Host | DGEMM | DGESV | DGEEV | Comparison |
---|---|---|---|---|
achilles | 14.08 | 10.39 | 4.08 | OpenBLAS/stock |
43.75 | 29.44 | 3.50 | pthread/stock | |
3.11 | 2.83 | 0.86 | pthread (4x)/1 core | |
joshua02 | 6.52 | 5.77 | 3.60 | OpenBLAS/stock |
63.15 | 50.04 | 4.31 | pthread/stock | |
9.68 | 8.68 | 1.20 | pthread (6x)/1 core | |
nemo01 | 7.30 | 6.57 | 2.60 | OpenBLAS/stock |
14.03 | 12.06 | 2.50 | pthread/stock | |
1.92 | 1.83 | 0.96 | pthread (1x)/1 core | |
Diamond | 8.65 | 7.96 | 4.27 | OpenBLAS/stock |
13.82 | 12.34 | 2.19 | pthread/stock | |
1.60 | 1.55 | 0.51 | pthread (2x)/1 core |
So in summary, DGEMM (matrix multiply) speeds up by 7x to 14x, the newer and faster machines getting more benefit. DGESV (linear equations) speeds up by 6x to 10x; for some reason Joshua has the least benefit. DGEEV (eigenvectors) speeds up by 2.6x to 4x, the faster machines doing better.
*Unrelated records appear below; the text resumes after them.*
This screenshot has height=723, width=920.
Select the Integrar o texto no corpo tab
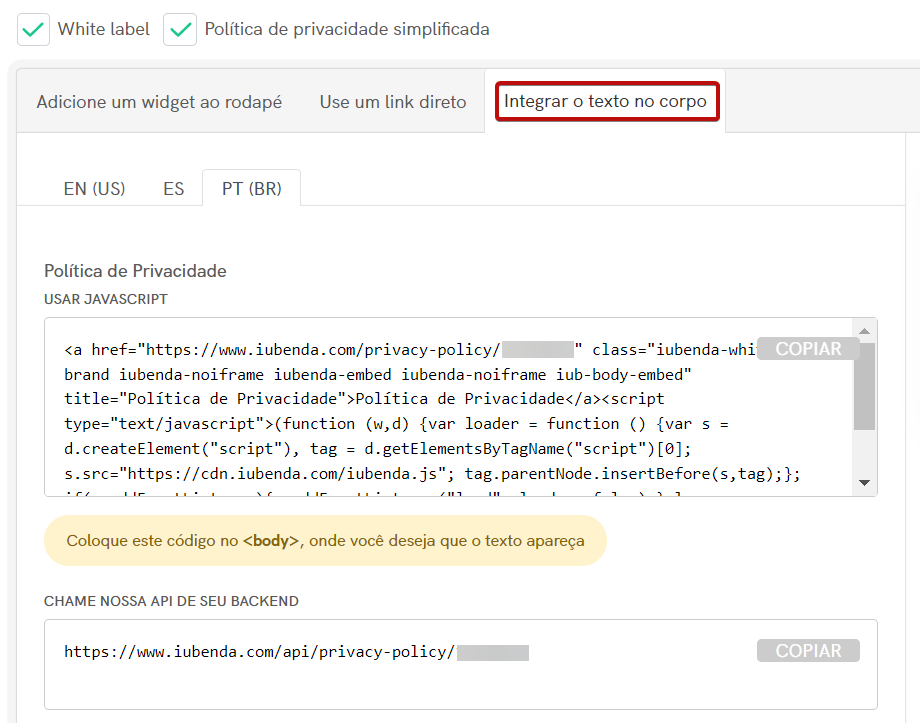pyautogui.click(x=607, y=100)
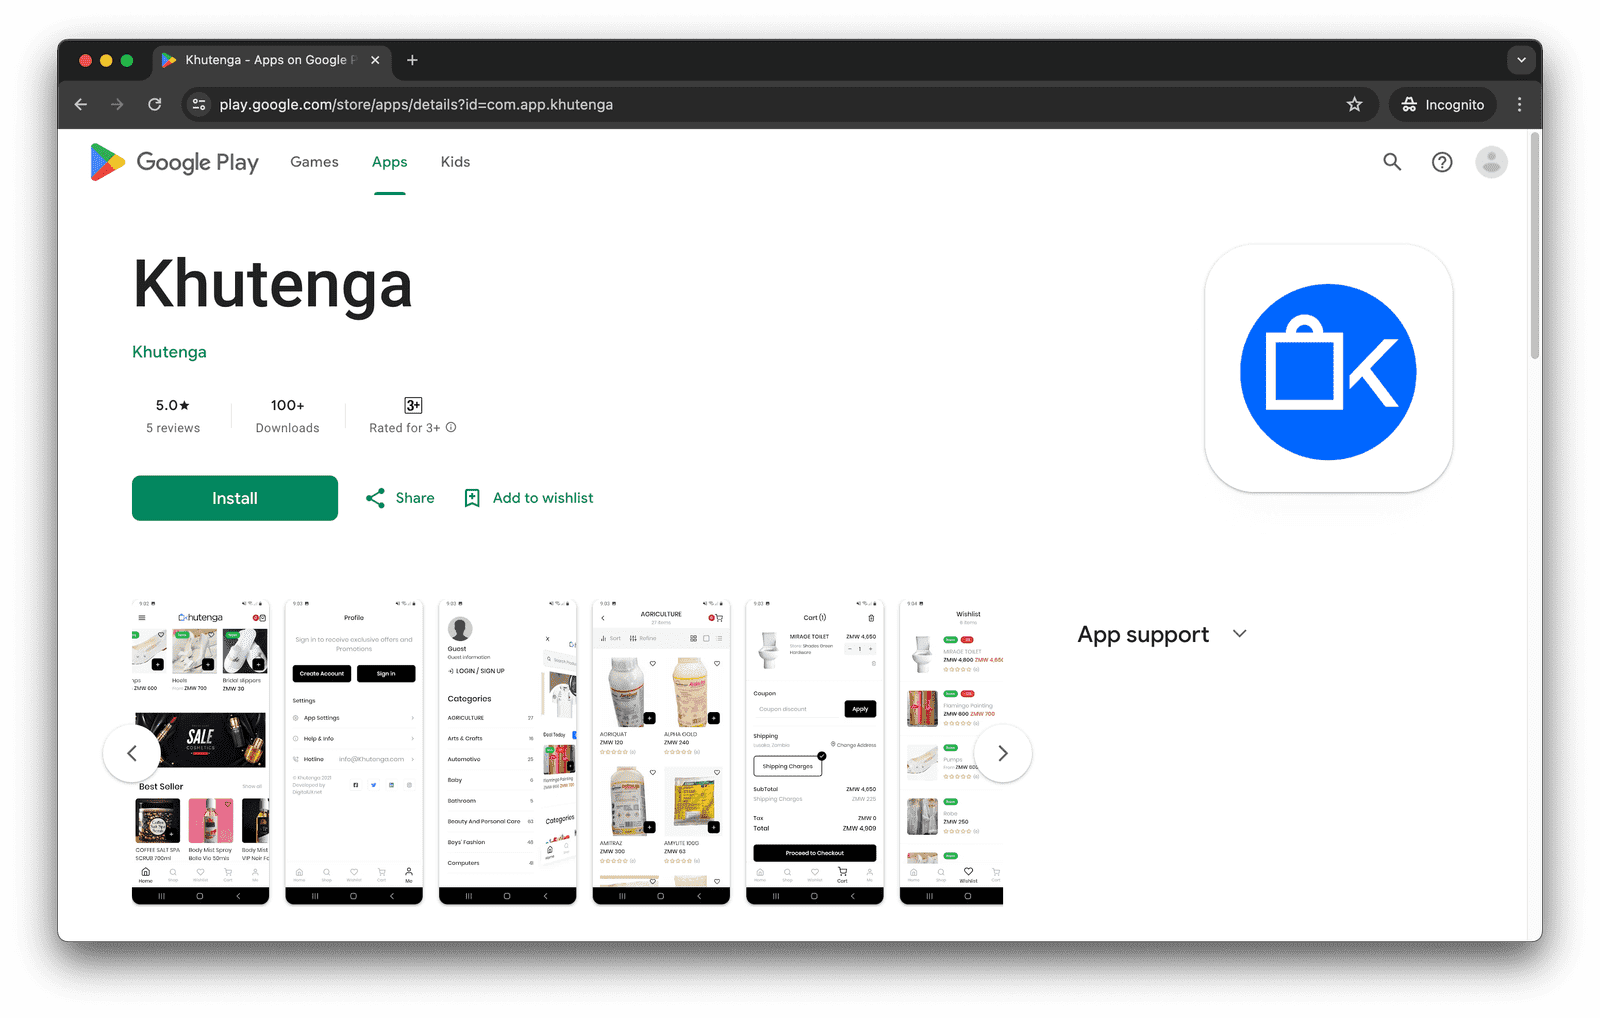Screen dimensions: 1600x1018
Task: Advance screenshots with the right arrow
Action: tap(1003, 753)
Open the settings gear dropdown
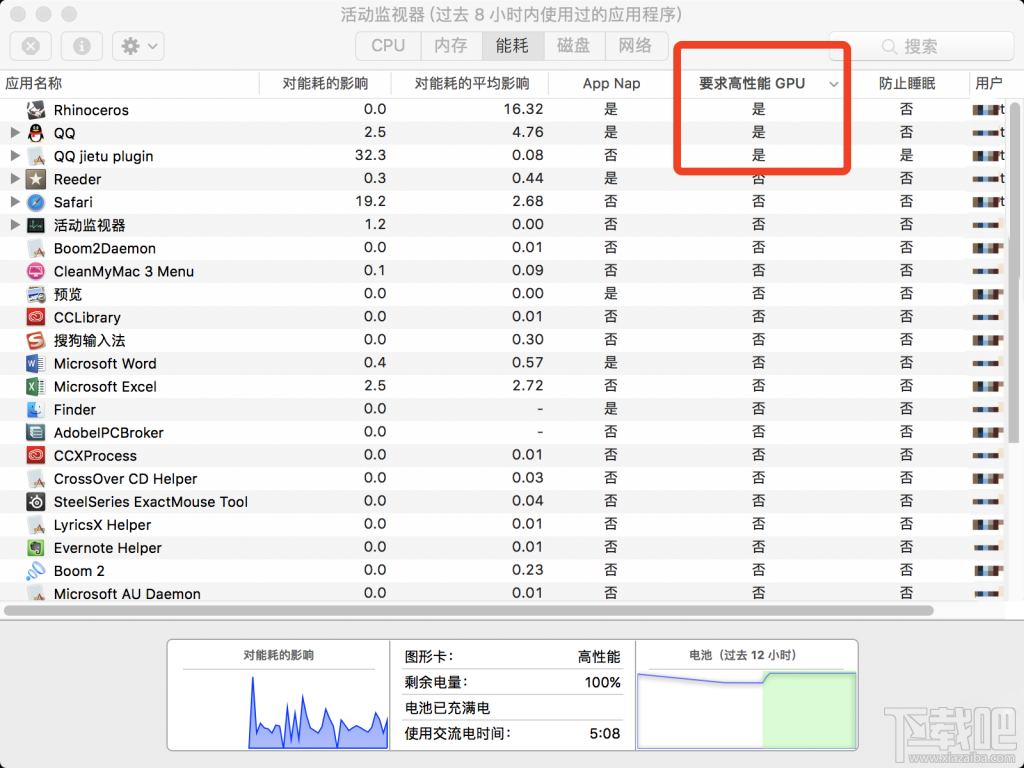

As for threading, the most spectacular was 63x with matrix multiplication on Joshua02 (6 cores). OpenBLAS promises to avoid using Intel hyperthread, that is, it should limit the number of threads to the number of cores (not doubled), to avoid the overhead of spawning threads that cannot bring any benefit. However, hyper CPUs were fully utilized. For DGEMM (matrix multiply) and DGESV (linear equations) the speedup versus serial OpenBLAS was roughly proportional to the number of cores -- very roughly, and the overhead of recruiting threads is clear. In fact, Joshua02 speeds up more than the number of cores; likely OpenBLAS is not optimal for its cache configuration and when the problem is sliced up for threading it becomes more cache-friendly. But for DGEEV (eigenvectors) only Joshua02 ran a bit faster with threading, a disappointing result.
So my conclusion is, serial OpenBLAS is very successful as a drop-in replacement for the stock BLAS, and pthreaded OpenBLAS can give spectacular performance for particular kinds of problems. But the user needs to compare his or her particular algorithm with and without threading. Also, manual threading, i.e. multiple non-interacting single thread jobs, can be very effective with little effort.